# Brano proposto
I dati relativi alla maggiore incidenza di eventi tromboembolici coronarici di maggiore gravità legati alla rottura di placche ateromasiche, sembrano confermare l'ipotesi che in caso di placche non emodinamicamente significative, le sindromi ischemiche costituiscono la conseguenza di trombi murali occlusivi o embolici che si sviluppano dopo la rottura della placca. Alcuni autori hanno pertanto suggerito che le lesioni ateromasiche a rischio di rottura possono essere riconosciute in base alla loro morfologia: in particolare per il loro prevalente contenuto centrale necrotico ( core necrosis ) o per la presenza di emorragie all'interno della placca separate dal lume vascolare da un sottile ed instabile cappuccio fibroso o ancora per la caratterizzazione del cappuccio fibroso, visualizzabile come una banda di ipointensità periluminale, e differenziabile in base al suo aspetto come intatto e spesso, intatto e sottile ed interrotto.
I due aspetti fondamentali delle lesioni ad alto rischio di rottura sono quindi costituiti:
dalla presenza di una estesa componente soffice centrale
dallo stato del cappuccio fibroso che può essere intatto, sottile, rotto e infiltrato da cellule infiammatorie.
L'impiego delle metodiche per immagine dovrebbe essere quindi rivolto al riconoscimento di queste condizioni patologiche predisponenti alla complicanza trombo-embolica, consentendo di. identificare le differenti componenti istologiche della placca con differenti caratteristiche di segnale RM, in particolare le placche fibrose, lipidiche e calcifiche.
Accanto a tale valutazione, puramente morfologica, coesiste un interesse nei confronti delle moderne metodiche di valutazione della emodinamica cerebrale, ed in particolare della RM, legato alla possibilità di ottenere in maniera semplice, veloce ed affidabile informazioni relative alla alterazioni della emodinamica del circolo cerebrale da malattia occlusiva cerebro-vascolare e di selezionare pazienti a rischio di stress emodinamico (3,10) meritevoli di trattamento chirurgico e/o intervenzionistico carotideo.

# Il quesito
Elenca i tipi di placca che, secondo il brano sulle placche ateromasiche, le metodiche per immagine dovrebbero permettere di identificare in base alle differenti caratteristiche di segnale RM.

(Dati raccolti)

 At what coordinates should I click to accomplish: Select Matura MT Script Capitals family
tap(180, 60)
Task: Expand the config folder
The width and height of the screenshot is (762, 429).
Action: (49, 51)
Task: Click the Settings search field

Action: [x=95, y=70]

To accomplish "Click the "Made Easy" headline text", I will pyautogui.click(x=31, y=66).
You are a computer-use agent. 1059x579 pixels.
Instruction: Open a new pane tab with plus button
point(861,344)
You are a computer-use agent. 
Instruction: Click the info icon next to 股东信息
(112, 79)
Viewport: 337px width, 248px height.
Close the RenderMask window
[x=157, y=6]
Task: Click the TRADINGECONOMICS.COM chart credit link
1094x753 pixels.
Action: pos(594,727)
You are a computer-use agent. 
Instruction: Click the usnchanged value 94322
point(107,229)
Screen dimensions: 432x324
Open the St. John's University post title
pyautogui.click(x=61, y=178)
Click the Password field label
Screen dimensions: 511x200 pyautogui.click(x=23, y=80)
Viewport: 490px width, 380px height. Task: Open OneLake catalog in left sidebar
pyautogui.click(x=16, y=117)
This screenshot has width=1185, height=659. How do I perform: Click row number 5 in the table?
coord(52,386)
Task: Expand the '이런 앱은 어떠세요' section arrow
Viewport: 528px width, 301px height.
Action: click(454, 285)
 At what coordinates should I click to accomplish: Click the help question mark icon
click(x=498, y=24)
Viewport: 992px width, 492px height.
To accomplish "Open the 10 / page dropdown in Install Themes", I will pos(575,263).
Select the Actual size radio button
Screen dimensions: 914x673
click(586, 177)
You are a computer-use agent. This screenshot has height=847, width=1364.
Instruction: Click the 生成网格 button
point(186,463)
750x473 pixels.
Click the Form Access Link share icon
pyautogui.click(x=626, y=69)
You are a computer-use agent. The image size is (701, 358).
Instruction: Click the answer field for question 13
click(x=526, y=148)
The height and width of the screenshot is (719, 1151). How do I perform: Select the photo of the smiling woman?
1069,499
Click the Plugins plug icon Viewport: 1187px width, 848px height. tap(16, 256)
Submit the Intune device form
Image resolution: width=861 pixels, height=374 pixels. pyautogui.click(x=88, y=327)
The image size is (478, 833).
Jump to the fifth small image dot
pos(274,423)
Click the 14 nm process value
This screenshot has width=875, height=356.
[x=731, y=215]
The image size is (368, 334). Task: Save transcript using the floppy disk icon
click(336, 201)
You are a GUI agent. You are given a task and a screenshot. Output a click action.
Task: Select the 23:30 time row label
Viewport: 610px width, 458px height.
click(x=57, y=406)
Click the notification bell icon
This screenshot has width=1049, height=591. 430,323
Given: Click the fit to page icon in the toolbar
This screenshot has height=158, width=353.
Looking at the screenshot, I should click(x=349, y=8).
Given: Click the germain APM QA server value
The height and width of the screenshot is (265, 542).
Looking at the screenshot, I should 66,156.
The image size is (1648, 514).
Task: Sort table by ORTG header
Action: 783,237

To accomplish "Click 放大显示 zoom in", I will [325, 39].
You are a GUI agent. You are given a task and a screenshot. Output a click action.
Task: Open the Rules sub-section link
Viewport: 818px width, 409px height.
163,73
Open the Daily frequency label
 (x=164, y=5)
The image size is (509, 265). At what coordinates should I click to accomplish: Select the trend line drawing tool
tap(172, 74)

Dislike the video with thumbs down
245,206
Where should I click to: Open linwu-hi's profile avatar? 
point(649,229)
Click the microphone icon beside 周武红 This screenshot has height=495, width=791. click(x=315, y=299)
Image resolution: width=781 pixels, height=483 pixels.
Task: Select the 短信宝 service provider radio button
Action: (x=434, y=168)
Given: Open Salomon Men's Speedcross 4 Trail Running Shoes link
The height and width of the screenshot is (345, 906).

# Soluzione dell'esercizio
Placche fibrose, placche lipidiche e placche calcifiche.